Perhitungan Kromosom
Ujung akar yang tumbuh (panjang ≈ 1 cm) yang mengandung jaringan
meristem dikumpulkan dari wildtype 'Tapestry' dan tanaman varian
menggunakan forsep bedah.
Untuk pra-perlakuan, ujung akar tersebut direndam dalam 0,002 M larutan 8-
hydroxyquinoline selama 3 jam dalam kondisi gelap pada suhu kamar.

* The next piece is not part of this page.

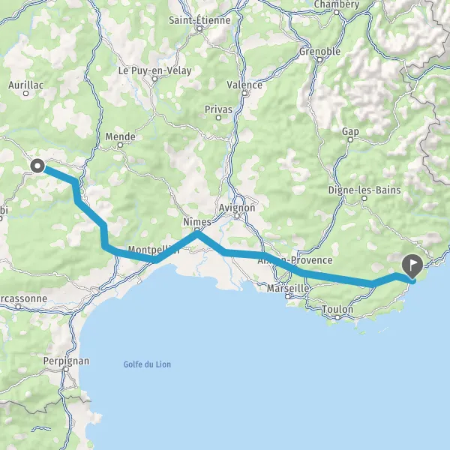This screenshot has height=450, width=450.
Task: Select the Saint-Étienne city dot
Action: click(200, 29)
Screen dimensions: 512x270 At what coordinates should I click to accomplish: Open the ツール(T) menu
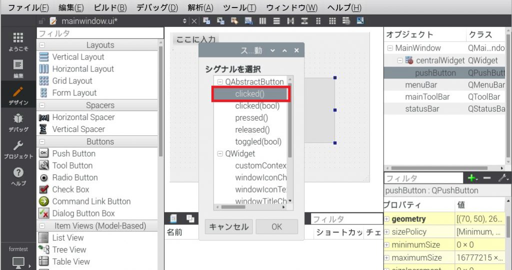point(240,8)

Kemudian, ujung akar difiksasi dalam larutan fiksatif yang mengandung tiga
bagian metanol dan satu bagian asam asetat pada suhu 4 °C selama minimal
4 jam.
Ujung akar yang terhidrolisis dengan baik (lunak) dibilas dengan air deionisasi
3x dan kemudian diwarnai dalam larutan acetocarmine selama setidaknya 4t
jam.
Jaringan meristem dijepit di bawah kaca penutup. Preparat diperiksa di
bawah mikroskop BH-2. Preparat yang memiliki kromosom yang tersebar
dengan baik difoto di bawah mikroskop BX-41 (Olympus) menggunakan
kamera Qlympus Q-color 5 dan software Q-capture pro 7.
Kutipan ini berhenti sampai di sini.